Não me lembro de ter estado em casa durante dois meses. Eu e milhares de pessoas. A clausura valeu a pena. Estancamos os contágios na Madeira. Por aqui tivemos noventa doentes confirmados com Covid-19. Cinquenta e nove já estão recuperados e, em breve, os outros também estarão. Não temos mortes a lamentar. Zero mortes enche-nos de esperança quando, no silêncio das nossas casas e na aflição dos serviços de saúde, muitos tombavam por este mundo fora. Demasiados continuam a cair.  Esta crise deixa um rasto de desgosto, a que se soma um futuro de angústias e de fragilidades para aqueles que já têm muito a perder. Penso que os próximos tempos serão difíceis, mas superáveis. Temos de olhar para dentro. Do que somos. Do que poderíamos ter sido. Do que não quisemos ser e do que seremos. O resto tem pouca importância. “Carpe Diem. Memento Mori”. Aproveita o dia.
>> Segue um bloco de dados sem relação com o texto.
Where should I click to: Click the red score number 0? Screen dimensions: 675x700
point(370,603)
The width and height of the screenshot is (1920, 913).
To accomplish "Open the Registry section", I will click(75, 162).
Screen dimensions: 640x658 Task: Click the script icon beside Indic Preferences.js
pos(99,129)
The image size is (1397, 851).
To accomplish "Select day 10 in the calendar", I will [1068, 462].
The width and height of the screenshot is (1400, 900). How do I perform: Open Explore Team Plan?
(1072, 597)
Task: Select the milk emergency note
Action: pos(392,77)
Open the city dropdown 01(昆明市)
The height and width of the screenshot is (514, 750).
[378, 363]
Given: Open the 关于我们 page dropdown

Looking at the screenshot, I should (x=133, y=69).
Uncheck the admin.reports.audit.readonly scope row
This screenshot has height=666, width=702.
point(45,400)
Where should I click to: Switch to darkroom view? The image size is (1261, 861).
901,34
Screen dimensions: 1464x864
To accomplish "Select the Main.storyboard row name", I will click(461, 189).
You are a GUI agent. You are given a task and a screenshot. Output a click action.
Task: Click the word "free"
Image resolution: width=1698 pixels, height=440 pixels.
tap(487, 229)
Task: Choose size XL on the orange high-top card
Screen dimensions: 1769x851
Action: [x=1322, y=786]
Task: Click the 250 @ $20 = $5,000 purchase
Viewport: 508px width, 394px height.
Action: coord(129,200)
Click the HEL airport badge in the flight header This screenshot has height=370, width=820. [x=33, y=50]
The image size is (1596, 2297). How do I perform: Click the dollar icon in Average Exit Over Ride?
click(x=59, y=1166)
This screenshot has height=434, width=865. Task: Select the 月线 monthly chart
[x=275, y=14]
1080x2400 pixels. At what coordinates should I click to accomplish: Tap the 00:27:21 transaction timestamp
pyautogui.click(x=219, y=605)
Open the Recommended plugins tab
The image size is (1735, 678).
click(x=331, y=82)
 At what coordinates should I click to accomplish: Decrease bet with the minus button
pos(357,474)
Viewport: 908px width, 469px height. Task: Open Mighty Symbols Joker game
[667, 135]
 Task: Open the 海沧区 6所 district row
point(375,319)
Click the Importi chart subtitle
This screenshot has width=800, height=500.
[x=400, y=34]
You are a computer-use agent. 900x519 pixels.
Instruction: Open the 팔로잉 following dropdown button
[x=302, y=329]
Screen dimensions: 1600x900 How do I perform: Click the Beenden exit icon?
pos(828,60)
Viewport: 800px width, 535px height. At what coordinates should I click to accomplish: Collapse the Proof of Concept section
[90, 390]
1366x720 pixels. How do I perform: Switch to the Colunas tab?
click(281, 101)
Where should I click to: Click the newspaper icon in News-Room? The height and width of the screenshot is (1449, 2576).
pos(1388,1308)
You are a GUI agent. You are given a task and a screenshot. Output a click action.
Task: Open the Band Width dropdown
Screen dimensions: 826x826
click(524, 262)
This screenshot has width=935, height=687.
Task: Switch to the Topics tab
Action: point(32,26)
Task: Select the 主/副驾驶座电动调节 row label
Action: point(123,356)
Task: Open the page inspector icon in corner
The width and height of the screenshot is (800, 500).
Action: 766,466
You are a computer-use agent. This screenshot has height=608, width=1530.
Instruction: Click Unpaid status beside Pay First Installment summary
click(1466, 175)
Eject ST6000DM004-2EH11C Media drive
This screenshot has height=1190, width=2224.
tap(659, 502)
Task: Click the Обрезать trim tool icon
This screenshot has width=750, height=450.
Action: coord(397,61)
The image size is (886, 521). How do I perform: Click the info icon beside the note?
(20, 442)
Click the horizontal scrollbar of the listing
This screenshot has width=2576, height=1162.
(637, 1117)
Lembra-te que tens de morrer.

Confinada e distanciada dos que me são importantes, aproveitei os dias de isolamento para ver, ouvir, para expurgar o que me faz mal e para fazer o que gostava e o que gostava menos. Li, pensei, escrevi, voltei a pensar, falei com o distanciamento da linha telefónica, orientei os meus estudantes, dei aulas, cozinhei, fiz passeios com os cães, voltei a passar a ferro, escovei a gata duas vezes ao dia e sentei-me a desenhar o meu Verão, com saudades dos amigos. Jardinei imenso e devo dizer-vos que tenho uma bela colecção de begónias.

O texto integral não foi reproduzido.